A mente tem um papel crucial nos eventos estressantes. Para algumas pessoas, um evento que parece fatal, quero dizer com poder de destruir tudo, para outras não passa de uma chance de se superar e testar virtudes. A mente interpreta a situação e dá a ela um peso. A visão do problema pode vir acompanhada de estratégias de enfrentamento e projeções de cenários futuro positivos, e neste caso, claramente, a pessoa não se coloca menor que o problema a ser enfrentado e se sairá muito bem na situação. Contudo, há também quem veja o problema de uma maneira hiperdimensionada, sem vislumbrar recursos de enfrentamento, e sem enxergar no horizonte cenários esperançosos. Esta pessoa coloca-se claramente menor, em desvantagem em relação ao problema, e as consequências serão grandes e ruins.
A mente percebe e sente o problema gerando emoções. Essas emoções serão transportadas em moléculas bioquímicas, via plasma sanguíneo, pelo sistema nervoso autônomo, sistema nervoso simpático, até o cérebro. Essa informação chega especificamente àquelas partes arquitetadas para interpretar essas emoções e tomar medidas imediatas.

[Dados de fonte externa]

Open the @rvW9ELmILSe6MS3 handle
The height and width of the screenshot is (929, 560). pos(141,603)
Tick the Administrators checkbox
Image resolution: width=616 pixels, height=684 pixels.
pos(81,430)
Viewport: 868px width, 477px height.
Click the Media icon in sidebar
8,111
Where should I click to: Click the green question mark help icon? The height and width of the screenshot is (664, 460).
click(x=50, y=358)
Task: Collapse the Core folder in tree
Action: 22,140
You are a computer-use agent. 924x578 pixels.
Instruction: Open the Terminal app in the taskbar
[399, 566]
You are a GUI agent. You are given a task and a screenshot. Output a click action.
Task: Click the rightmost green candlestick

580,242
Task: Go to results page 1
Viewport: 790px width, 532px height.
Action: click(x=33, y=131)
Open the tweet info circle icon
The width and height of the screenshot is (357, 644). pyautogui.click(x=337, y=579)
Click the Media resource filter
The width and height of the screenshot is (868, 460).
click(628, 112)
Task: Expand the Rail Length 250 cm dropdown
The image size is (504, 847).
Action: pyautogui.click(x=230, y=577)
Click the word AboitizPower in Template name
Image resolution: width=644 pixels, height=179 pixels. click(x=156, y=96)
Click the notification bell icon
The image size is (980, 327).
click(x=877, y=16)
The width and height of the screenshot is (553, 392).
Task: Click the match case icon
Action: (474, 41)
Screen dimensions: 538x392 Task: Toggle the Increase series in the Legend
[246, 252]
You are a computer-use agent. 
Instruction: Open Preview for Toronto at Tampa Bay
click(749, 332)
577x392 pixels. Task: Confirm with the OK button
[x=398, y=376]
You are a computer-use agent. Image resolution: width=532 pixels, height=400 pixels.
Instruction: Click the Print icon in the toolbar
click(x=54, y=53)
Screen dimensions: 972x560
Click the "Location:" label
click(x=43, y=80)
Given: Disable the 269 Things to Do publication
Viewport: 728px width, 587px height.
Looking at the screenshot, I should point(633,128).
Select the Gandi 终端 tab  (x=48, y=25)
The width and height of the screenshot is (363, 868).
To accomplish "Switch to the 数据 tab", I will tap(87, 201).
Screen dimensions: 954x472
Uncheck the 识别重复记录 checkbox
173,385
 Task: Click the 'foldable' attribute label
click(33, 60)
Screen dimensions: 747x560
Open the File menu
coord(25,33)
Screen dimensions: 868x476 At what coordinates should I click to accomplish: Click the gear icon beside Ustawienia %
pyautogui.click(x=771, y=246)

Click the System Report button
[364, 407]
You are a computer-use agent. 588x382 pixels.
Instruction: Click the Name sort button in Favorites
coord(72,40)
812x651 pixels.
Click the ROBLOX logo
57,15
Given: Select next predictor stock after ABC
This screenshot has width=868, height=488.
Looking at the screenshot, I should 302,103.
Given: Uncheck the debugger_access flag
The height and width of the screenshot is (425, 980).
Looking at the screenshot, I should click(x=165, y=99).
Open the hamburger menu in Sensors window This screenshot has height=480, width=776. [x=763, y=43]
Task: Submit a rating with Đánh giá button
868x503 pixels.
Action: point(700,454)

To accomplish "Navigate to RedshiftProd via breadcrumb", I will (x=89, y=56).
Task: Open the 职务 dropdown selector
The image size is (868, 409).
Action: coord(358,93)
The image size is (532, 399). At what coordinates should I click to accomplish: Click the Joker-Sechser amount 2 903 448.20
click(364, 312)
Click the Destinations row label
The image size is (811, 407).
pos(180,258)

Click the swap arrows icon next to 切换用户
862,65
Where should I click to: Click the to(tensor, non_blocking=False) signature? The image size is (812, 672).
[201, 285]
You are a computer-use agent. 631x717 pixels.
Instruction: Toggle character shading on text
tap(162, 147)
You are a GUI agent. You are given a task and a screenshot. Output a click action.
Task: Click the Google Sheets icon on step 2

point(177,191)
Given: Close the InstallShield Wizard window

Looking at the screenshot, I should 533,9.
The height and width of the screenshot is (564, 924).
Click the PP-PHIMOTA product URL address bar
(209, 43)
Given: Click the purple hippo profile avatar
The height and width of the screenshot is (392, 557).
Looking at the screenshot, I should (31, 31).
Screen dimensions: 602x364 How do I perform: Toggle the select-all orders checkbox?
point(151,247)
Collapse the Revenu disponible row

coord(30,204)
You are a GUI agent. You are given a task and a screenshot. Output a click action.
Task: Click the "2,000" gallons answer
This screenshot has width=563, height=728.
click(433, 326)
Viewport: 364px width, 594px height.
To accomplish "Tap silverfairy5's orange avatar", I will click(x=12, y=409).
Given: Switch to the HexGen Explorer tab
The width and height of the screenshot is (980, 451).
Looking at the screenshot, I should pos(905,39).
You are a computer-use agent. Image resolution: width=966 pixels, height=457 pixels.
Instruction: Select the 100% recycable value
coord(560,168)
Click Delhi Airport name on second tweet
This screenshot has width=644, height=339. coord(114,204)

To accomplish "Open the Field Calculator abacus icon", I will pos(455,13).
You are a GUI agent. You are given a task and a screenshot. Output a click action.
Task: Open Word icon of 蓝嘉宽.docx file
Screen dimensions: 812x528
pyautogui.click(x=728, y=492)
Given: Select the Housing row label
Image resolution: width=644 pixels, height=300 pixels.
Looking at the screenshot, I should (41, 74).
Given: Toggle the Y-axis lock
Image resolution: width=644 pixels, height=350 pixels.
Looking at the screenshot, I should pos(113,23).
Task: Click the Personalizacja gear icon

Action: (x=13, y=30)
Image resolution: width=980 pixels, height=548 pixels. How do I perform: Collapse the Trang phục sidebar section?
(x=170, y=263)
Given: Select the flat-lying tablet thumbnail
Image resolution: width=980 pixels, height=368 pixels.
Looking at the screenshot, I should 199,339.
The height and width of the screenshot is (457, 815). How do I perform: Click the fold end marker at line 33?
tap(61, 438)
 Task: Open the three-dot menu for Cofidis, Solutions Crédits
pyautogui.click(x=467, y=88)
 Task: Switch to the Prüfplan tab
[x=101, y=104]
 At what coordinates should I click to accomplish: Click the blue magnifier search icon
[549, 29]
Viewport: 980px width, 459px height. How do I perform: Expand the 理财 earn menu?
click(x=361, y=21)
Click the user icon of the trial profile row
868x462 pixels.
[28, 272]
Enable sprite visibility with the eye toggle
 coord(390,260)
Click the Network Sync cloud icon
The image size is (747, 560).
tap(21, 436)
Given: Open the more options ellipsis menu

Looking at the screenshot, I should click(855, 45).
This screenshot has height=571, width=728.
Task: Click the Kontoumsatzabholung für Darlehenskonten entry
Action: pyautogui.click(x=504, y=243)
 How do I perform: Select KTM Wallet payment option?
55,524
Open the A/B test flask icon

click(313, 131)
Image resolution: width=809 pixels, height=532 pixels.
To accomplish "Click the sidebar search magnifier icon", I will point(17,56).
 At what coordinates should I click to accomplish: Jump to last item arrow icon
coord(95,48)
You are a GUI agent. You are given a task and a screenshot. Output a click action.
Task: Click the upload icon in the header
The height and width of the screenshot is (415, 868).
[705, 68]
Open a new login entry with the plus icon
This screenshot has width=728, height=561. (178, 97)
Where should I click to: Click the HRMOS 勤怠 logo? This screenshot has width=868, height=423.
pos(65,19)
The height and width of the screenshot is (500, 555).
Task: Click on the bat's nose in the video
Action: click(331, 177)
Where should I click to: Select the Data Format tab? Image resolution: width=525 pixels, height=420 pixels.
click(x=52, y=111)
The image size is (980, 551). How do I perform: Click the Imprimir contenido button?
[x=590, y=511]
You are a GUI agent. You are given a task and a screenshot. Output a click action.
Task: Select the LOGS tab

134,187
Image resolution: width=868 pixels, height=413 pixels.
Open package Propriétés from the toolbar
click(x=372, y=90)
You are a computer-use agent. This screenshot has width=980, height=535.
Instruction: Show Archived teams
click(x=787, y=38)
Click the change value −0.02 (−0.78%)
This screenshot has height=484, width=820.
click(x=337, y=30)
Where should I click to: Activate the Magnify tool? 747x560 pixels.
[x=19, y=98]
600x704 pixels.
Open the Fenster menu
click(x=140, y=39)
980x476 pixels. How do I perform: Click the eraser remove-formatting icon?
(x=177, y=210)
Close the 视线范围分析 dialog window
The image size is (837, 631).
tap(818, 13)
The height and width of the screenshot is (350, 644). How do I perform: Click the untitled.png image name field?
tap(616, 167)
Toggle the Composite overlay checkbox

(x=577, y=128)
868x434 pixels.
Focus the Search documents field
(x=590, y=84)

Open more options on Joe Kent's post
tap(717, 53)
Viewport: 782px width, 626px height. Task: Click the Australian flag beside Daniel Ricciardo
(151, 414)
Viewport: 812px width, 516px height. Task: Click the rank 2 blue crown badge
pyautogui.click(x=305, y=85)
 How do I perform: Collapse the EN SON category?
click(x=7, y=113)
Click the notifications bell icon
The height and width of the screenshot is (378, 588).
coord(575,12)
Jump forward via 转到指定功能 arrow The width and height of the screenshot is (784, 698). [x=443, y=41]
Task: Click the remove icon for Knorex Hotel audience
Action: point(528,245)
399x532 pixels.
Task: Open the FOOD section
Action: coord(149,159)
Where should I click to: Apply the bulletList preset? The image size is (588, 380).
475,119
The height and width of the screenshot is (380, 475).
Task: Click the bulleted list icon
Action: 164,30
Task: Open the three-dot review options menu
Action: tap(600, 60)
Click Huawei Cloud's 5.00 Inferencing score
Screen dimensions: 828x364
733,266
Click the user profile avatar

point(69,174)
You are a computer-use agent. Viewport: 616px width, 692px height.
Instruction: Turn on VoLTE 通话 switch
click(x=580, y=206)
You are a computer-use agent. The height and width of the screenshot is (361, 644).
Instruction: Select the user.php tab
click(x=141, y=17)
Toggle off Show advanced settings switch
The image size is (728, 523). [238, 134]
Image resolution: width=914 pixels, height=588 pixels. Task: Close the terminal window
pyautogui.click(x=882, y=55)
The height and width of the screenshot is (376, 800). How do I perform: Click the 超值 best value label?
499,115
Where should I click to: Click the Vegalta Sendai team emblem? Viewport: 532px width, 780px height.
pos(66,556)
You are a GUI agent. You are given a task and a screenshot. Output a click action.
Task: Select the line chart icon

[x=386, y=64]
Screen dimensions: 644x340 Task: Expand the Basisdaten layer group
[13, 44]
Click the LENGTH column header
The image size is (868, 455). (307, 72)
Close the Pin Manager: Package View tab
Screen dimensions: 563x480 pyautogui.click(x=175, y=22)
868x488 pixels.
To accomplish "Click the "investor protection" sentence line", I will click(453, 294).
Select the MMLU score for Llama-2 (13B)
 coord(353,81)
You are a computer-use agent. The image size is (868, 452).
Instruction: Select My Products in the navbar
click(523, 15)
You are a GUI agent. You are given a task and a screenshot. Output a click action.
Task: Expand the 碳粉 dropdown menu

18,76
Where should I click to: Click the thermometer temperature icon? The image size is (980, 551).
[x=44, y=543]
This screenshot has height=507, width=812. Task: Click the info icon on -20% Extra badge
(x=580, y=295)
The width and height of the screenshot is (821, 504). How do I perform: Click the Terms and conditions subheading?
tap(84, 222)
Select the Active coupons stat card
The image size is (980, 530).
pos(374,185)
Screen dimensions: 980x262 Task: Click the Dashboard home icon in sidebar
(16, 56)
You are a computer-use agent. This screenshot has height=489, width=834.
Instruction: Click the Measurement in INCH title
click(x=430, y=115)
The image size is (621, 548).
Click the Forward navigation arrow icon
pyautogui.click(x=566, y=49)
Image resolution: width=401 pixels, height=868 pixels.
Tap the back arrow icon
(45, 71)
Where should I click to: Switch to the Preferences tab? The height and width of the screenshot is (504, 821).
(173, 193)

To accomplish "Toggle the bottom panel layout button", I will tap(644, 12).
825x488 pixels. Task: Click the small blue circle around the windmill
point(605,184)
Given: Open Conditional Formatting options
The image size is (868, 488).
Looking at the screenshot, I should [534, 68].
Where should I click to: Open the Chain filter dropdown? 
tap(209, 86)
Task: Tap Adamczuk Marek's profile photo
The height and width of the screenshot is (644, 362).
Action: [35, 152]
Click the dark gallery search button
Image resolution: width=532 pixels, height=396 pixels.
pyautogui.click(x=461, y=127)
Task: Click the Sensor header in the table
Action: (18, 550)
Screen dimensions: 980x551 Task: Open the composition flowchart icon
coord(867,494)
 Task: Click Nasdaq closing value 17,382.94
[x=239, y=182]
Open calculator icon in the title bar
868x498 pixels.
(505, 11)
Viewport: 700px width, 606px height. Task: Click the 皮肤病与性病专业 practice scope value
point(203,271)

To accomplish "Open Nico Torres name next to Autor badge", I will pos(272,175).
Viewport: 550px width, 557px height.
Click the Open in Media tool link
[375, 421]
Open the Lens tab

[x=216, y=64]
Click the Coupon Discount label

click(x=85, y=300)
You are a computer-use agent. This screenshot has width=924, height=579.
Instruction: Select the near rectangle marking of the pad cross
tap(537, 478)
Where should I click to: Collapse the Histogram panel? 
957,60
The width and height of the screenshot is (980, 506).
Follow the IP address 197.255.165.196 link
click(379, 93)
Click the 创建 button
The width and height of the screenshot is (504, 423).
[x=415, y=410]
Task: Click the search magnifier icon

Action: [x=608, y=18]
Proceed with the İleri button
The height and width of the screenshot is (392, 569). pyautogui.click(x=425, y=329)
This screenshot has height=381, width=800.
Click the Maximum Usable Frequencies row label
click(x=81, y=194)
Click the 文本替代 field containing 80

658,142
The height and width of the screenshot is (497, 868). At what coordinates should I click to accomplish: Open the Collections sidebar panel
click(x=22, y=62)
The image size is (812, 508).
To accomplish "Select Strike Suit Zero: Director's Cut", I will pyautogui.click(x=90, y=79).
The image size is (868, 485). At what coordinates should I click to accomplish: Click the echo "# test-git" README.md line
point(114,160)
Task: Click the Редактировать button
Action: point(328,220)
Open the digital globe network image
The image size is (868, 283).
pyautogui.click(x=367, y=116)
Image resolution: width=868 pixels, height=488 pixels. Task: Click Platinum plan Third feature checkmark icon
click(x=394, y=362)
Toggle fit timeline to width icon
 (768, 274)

Onde fica isso? Fica bem no centro do cérebro, abaixo do córtex, região conhecida por sistema límbico, ou cérebro emocional. Ele é formado por um conjunto de estruturas responsável por todas as respostas emocionais, comportamentais e de memória em nós. Lá temos também uma pequena estrutura bilateral, do tamanho de uma amêndoa, que se chama amígdala, local de registro do nosso repertório de dor e trauma. Há também
o hipocampo que desempenha dentre outros papeis, a regulação de emoções, motivação, atividade hormonal e formação de novas memórias. Quando então a informação de potencial risco chega ao sistema límbico, as amígdalas, o hipocampo, a hipófise e outras estruturas avaliam o evento e dão início à defesa, potencializada pela memória de dor e trauma. A hipófise envia mensageiros químicos diretamente às supra-renais, lá em baixo perto dos rins, solicitando que se libere adrenalina e cortisol, que é um poderoso antiinflamatório, para que se tenha início a defesa. Esses hormônios entram na corrente sanguínea e no sistema imunológico, e logo vários outros instrumentos se juntam à orquestra. O fígado libera açúcar no sangue para nutrir o cérebro, que só se alimenta de glicose, e para os músculos, mantendo assim o estado de alerta e vigor pra dá no pé ou enfrentar a situação! Na mesma sequência, o coração acelera muito porque há necessidade de força, o pulmão aumenta a frequência respiratória, os brônquios dilatam porque nesse momento não dá pra ficar de bobeira mesmo. A coisa continua.. o sangue é retirado da periferia do corpo e jogado para as vísceras. Quanta sabedoria! Se ficasse sangue espalhado na periferia do corpo, na ocorrência de qualquer machucado poderíamos sangrar até a morte, né? A boca seca, o olho mira o problema com suas pupilas dilatadas. Nada de ficar com aquele olhar lânguido em busca de ajuda, o problema tá logo na sua frente, então enfrenta! Ficamos focados, atentos, alerta, arrepiados e prontos.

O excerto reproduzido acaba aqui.